INSTRUCTIONS FOR THE TASK:
Revise the records below by changing every "screenshot" to "screen image" and keeping all other text unchanged. Leave the pictures out of your answer.

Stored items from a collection
• • • • •
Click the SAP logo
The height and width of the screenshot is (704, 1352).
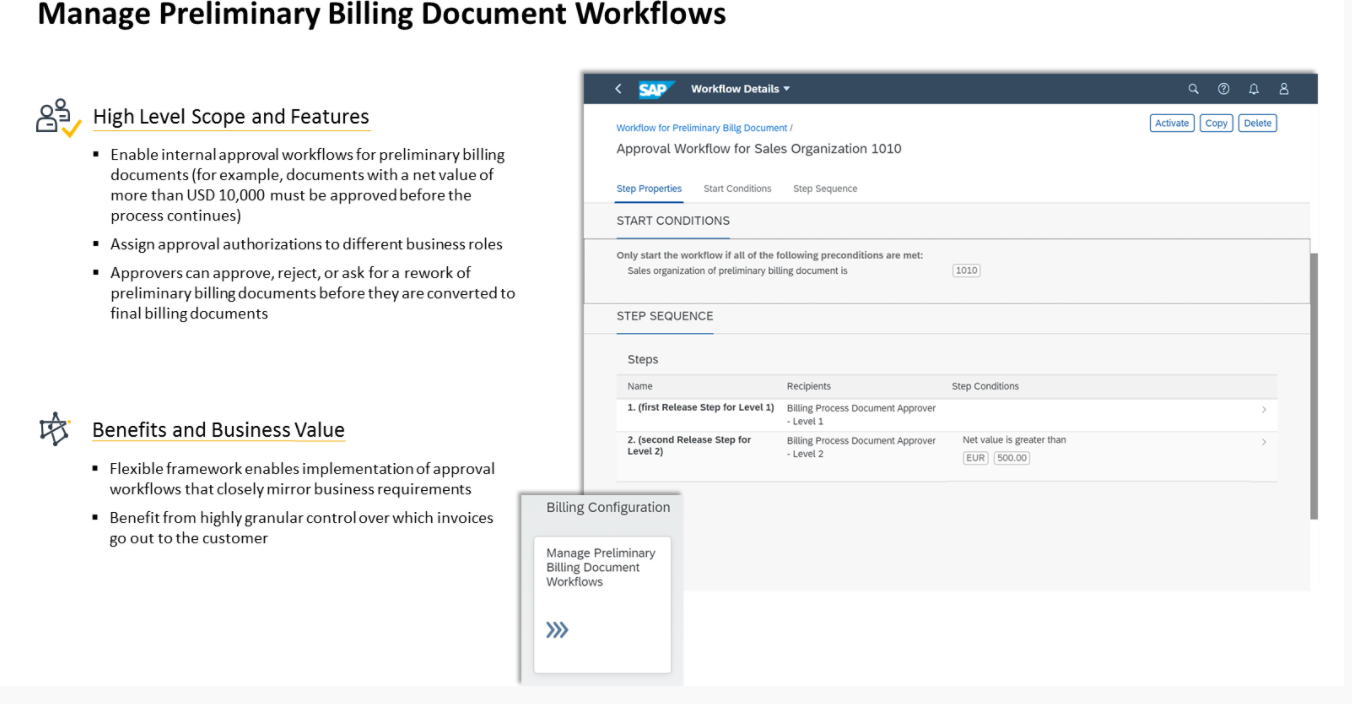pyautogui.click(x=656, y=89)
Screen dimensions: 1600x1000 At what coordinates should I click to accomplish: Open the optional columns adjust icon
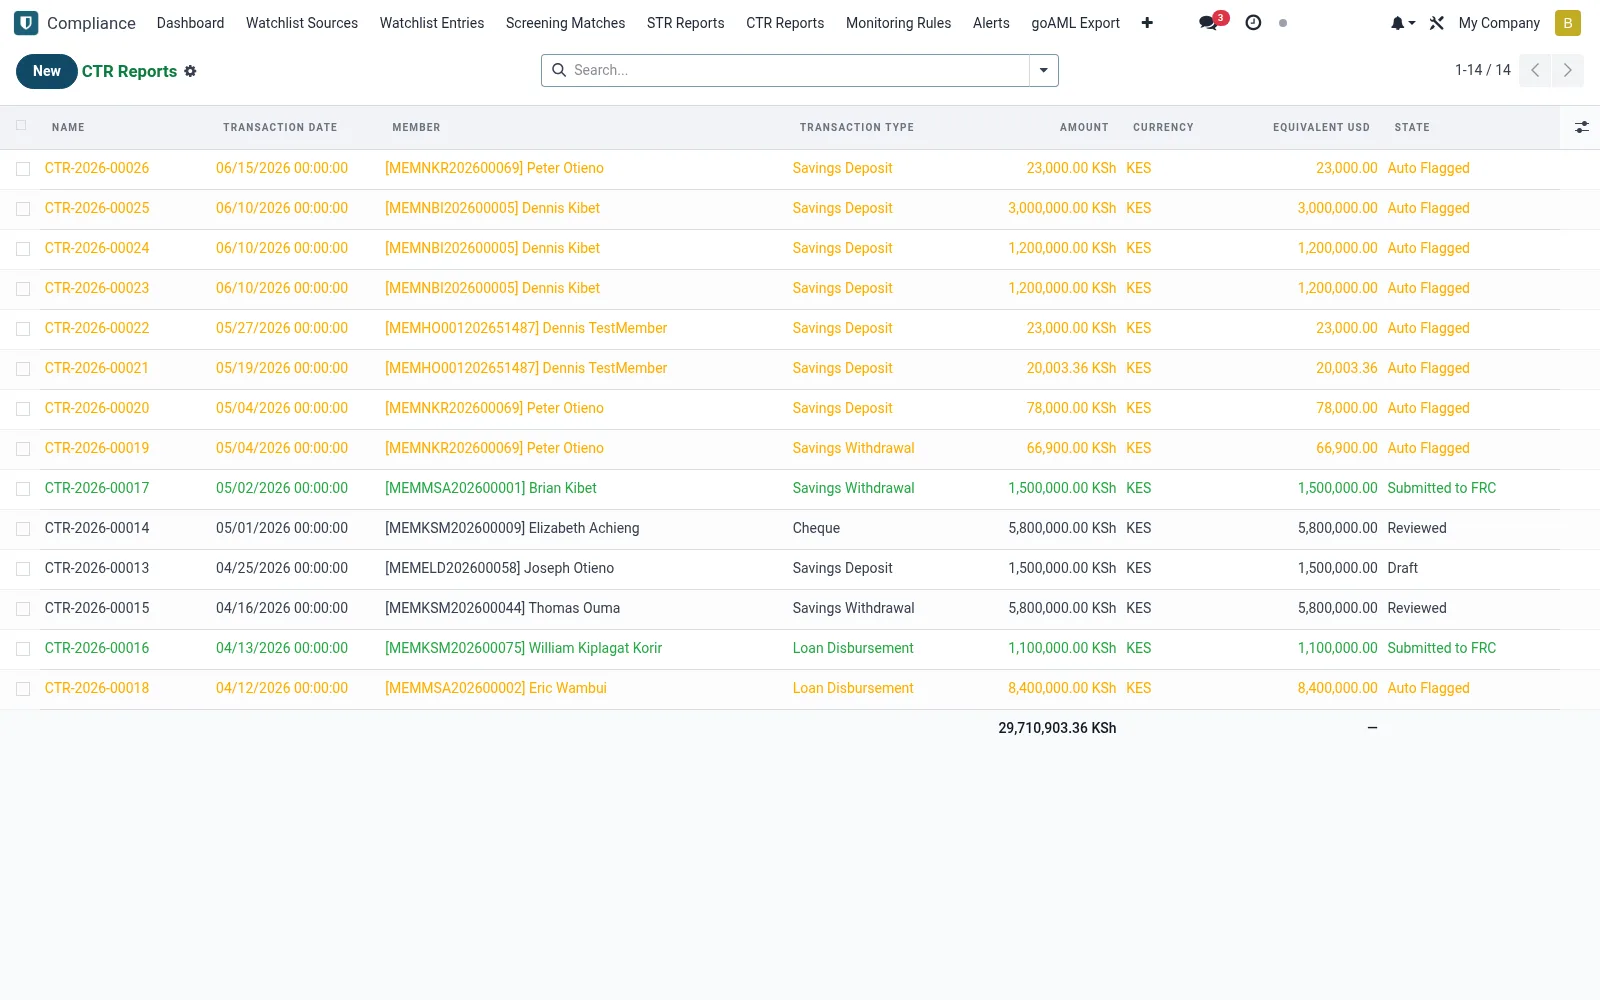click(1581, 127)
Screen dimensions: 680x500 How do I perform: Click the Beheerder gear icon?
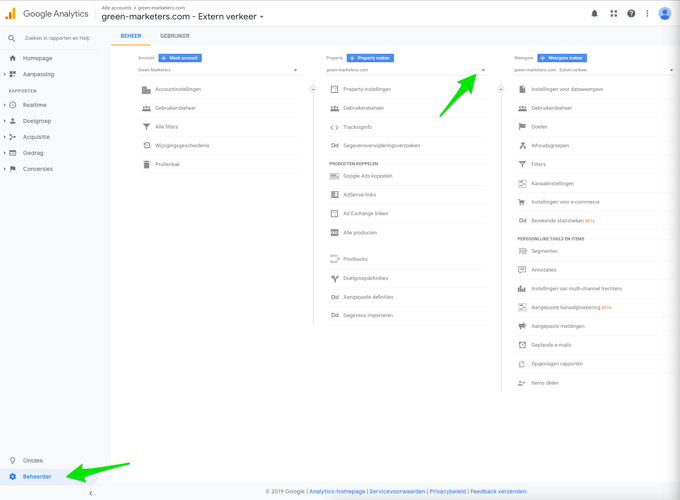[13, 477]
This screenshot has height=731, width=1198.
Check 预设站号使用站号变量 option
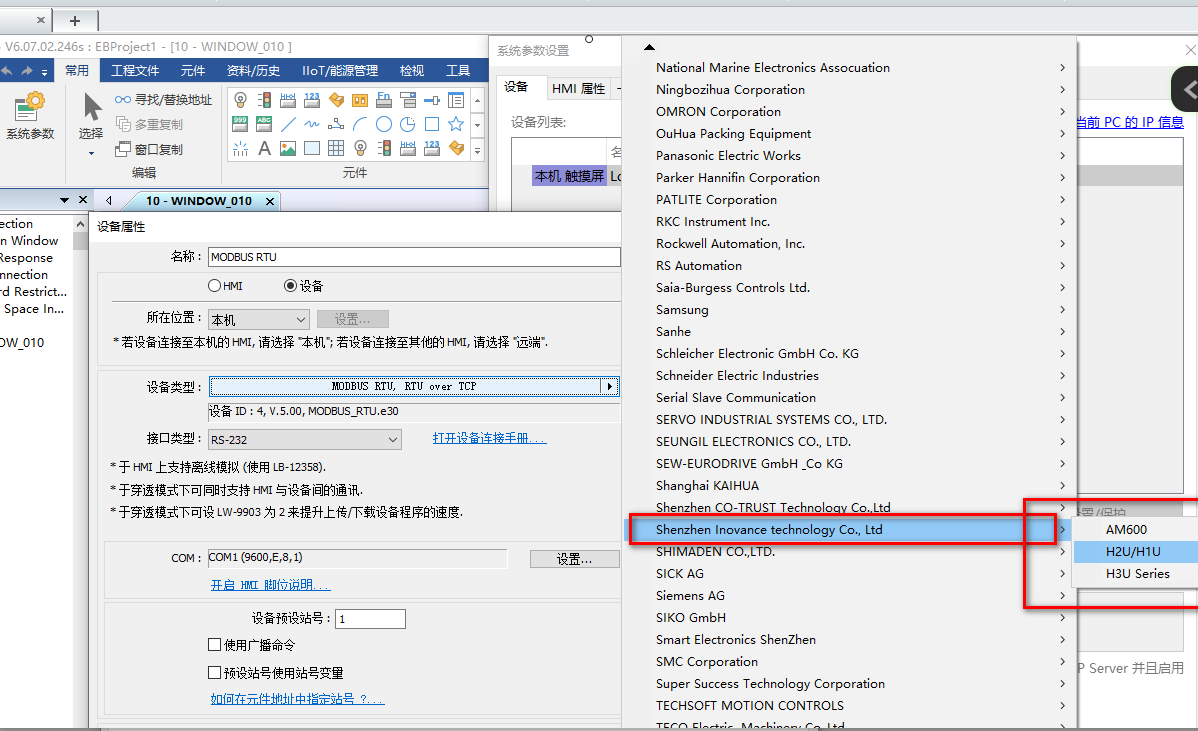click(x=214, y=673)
• • • • •
RIGHT ANSWER:
Click the SAP logo
The height and width of the screen image is (704, 1352).
pyautogui.click(x=656, y=89)
Screen dimensions: 1600x1000 At what coordinates should I click to accomplish: Open the optional columns adjust icon
click(1581, 127)
Screen dimensions: 680x500 How do I perform: Click the Beheerder gear icon?
[13, 477]
This screen image has height=731, width=1198.
Check 预设站号使用站号变量 option
click(x=214, y=673)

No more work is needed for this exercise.